The Afghan Taliban said on Saturday it had recruited an Afghan National Army soldier to shoot the French soldiers in eastern Kapisa province a day earlier.
The attack prompted France -- the fifth biggest troop contributing nation -- to suspend all military operations in Afghanistan and to threaten an early exit from the NATO-led war there.
French Defence Minister Gerard Longuet was also quoted as saying the shooter was an insurgent infiltrator, but ISAF said Longuet's comments had been not quite as suggested.
It is far too early to make a statement of Taliban involvement in general, or in this specific incident, at the present time, Jacobsen said.
The shootings last week were the latest in a series of attacks by Afghan security forces against their Western allies. One of the worst occurred in April last year when nine Americans were shot dead by a veteran Afghan air force pilot in Kabul.

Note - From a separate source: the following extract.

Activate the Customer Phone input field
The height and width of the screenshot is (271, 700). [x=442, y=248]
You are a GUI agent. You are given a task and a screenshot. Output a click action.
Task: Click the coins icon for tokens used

Green-on-blue shootings allude to the colours of the Afghan army and the blue NATO symbol, although the coalition no longer releases the number of its soldiers killed by Afghans.
ATTACKS ON THE RISE
Such attacks have been rising since an Afghan police officer shot dead five British soldiers in Helmand province in 2009.
Two members of the French Foreign Legion and one American soldier were also killed in separate episodes in December.
France's Longuet flew to Kabul at the weekend for emergency talks with the government and to seek guarantees on the safety of the near-4,000 French troops in the country, based mainly in mountainous Kapisa.
France said on Tuesday it would wait until the visit of Afghan President Hamid Karzai to Paris on Friday to decide whether to speed up the withdrawal.
Jacobsen said ISAF was committed to reaching its goal of a full handover to Afghan security forces ahead of the withdrawal of foreign combat troops in 2014. Investigations into the French shootings, he said, were still underway.
But he also held open the door to a possible tightening of the vetting procedure to ensure Afghan police and soldiers held no secret insurgent sympathies and he acknowledged the West was struggling to reach its target of a 352,000-strong Afghan security force.
The vetting process has been around a long time. We are confident it is good, but we will look at it carefully. This process minimises the chance of Taliban infiltration (but) does not completely mitigate individual failures, he said.